Word for word, transcribe the data below from the line with "Ma cà rồng (399, 1895)" to the line with "#Ethereum (562, 546)", keeping both of those lines.

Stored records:
============

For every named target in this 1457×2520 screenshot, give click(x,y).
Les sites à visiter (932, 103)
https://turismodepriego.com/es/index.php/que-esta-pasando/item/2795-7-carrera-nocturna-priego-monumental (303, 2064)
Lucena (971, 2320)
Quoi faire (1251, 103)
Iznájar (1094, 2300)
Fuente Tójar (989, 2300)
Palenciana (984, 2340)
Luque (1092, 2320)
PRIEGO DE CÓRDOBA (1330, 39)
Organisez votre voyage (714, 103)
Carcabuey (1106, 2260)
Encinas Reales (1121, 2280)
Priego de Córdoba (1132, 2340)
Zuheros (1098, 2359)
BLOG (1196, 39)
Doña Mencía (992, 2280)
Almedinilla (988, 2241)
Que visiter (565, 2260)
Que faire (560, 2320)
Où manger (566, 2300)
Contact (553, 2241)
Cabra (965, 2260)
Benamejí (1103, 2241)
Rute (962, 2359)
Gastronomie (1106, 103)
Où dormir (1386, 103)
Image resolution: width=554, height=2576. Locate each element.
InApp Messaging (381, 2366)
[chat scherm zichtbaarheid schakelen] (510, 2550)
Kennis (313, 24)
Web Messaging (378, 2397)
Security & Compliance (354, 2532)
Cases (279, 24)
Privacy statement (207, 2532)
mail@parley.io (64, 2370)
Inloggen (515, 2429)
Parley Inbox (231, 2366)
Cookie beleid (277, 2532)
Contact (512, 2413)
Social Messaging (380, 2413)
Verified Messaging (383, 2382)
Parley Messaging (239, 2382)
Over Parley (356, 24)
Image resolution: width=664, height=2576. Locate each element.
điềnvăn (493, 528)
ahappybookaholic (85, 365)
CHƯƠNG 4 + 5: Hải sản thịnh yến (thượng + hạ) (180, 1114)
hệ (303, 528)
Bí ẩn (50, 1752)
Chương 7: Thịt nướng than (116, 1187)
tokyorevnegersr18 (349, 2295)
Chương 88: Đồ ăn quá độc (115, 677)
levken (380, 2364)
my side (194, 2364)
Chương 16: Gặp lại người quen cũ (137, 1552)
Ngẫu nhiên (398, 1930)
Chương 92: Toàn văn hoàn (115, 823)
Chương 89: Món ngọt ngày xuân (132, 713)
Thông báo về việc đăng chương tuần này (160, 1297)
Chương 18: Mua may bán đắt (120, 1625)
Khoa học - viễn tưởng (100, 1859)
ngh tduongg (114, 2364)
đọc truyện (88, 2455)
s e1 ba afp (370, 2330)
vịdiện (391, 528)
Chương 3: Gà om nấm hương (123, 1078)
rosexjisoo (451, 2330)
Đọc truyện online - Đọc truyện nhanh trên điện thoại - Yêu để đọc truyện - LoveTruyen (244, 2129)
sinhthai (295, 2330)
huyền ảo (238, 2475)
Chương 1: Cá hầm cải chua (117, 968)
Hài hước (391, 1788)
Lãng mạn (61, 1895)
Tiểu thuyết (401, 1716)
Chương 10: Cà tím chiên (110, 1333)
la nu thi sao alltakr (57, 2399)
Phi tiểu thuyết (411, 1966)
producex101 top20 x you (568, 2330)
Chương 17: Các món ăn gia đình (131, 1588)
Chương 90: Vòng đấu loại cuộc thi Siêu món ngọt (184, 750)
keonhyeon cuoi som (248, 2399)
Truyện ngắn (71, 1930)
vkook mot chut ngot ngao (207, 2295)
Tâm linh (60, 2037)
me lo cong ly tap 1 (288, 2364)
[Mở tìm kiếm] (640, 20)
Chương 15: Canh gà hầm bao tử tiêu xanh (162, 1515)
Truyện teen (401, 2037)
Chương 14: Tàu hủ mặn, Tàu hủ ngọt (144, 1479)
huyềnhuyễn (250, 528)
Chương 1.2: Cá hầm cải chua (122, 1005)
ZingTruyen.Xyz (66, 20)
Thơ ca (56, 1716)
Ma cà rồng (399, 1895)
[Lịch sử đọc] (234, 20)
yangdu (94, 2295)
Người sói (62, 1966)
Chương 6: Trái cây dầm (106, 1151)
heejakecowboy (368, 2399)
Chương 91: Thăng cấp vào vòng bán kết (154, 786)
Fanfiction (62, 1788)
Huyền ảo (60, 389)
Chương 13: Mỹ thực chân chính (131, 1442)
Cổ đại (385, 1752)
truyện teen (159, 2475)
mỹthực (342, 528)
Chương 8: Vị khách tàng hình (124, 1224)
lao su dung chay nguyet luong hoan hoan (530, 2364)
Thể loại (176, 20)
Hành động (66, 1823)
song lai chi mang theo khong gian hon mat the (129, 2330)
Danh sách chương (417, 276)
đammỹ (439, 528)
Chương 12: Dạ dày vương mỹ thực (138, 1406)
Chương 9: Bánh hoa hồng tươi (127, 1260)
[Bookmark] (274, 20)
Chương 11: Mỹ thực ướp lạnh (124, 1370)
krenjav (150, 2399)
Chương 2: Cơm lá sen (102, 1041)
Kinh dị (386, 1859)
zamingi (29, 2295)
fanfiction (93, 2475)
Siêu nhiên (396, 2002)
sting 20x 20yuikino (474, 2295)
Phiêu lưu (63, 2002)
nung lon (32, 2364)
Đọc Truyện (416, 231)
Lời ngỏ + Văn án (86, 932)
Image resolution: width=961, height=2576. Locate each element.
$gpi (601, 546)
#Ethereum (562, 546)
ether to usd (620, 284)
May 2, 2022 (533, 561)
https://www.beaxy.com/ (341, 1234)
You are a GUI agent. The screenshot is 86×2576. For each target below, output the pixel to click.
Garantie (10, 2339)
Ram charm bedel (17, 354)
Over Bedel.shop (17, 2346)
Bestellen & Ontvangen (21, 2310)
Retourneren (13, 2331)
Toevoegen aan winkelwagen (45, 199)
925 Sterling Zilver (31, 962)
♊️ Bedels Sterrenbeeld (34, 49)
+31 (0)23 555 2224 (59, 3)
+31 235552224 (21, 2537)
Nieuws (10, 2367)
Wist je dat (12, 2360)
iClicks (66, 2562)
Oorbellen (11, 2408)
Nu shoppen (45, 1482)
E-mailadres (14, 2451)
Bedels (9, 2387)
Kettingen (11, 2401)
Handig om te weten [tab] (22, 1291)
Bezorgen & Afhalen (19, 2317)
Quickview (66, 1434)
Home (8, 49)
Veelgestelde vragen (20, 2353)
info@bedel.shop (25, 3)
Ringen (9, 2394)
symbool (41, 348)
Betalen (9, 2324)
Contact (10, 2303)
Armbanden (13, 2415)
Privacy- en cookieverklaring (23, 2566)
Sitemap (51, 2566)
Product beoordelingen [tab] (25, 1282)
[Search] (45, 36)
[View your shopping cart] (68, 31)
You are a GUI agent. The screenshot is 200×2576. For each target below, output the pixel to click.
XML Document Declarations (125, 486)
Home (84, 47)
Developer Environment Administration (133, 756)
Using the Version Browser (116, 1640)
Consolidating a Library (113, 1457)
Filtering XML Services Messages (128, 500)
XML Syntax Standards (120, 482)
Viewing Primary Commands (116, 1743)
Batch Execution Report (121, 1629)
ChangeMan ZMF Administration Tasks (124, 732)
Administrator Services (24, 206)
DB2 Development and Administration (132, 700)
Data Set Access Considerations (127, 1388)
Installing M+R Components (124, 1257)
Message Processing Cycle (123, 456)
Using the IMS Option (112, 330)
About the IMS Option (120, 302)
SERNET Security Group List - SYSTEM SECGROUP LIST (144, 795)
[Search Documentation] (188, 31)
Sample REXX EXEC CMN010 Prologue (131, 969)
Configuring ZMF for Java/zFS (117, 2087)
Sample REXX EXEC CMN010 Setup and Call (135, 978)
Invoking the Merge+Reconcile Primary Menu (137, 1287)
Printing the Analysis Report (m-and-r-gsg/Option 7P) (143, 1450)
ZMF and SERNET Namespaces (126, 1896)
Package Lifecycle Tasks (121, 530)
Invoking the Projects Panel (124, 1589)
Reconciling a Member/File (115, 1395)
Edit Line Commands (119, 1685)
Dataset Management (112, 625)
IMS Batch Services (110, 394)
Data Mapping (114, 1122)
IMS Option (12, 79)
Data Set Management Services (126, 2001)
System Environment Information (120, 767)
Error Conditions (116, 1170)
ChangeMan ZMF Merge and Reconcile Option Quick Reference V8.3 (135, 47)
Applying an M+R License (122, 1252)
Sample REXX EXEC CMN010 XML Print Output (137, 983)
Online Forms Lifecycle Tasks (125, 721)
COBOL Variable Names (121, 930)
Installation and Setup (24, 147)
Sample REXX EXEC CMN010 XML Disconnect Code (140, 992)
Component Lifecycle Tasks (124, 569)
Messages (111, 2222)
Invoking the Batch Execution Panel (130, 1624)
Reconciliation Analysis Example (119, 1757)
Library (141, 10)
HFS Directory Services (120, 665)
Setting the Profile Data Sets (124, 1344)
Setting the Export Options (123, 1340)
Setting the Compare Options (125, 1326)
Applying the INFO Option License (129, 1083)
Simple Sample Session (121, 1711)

============

# Problem solution:
Ma cà rồng (399, 1895)
[Lịch sử đọc] (234, 20)
yangdu (94, 2295)
Người sói (62, 1966)
Chương 6: Trái cây dầm (106, 1151)
heejakecowboy (368, 2399)
Chương 91: Thăng cấp vào vòng bán kết (154, 786)
Fanfiction (62, 1788)
Huyền ảo (60, 389)
Chương 13: Mỹ thực chân chính (131, 1442)
Cổ đại (385, 1752)
truyện teen (159, 2475)
mỹthực (342, 528)
Chương 8: Vị khách tàng hình (124, 1224)
lao su dung chay nguyet luong hoan hoan (530, 2364)
Thể loại (176, 20)
Hành động (66, 1823)
song lai chi mang theo khong gian hon mat the (129, 2330)
Danh sách chương (417, 276)
đammỹ (439, 528)
Chương 12: Dạ dày vương mỹ thực (138, 1406)
Chương 9: Bánh hoa hồng tươi (127, 1260)
[Bookmark] (274, 20)
Chương 11: Mỹ thực ướp lạnh (124, 1370)
krenjav (150, 2399)
Chương 2: Cơm lá sen (102, 1041)
Kinh dị (386, 1859)
zamingi (29, 2295)
fanfiction (93, 2475)
Siêu nhiên (396, 2002)
sting 20x 20yuikino (474, 2295)
Phiêu lưu (63, 2002)
nung lon (32, 2364)
Đọc Truyện (416, 231)
Lời ngỏ + Văn án (86, 932)
Image resolution: width=961, height=2576. Locate each element.
$gpi (601, 546)
#Ethereum (562, 546)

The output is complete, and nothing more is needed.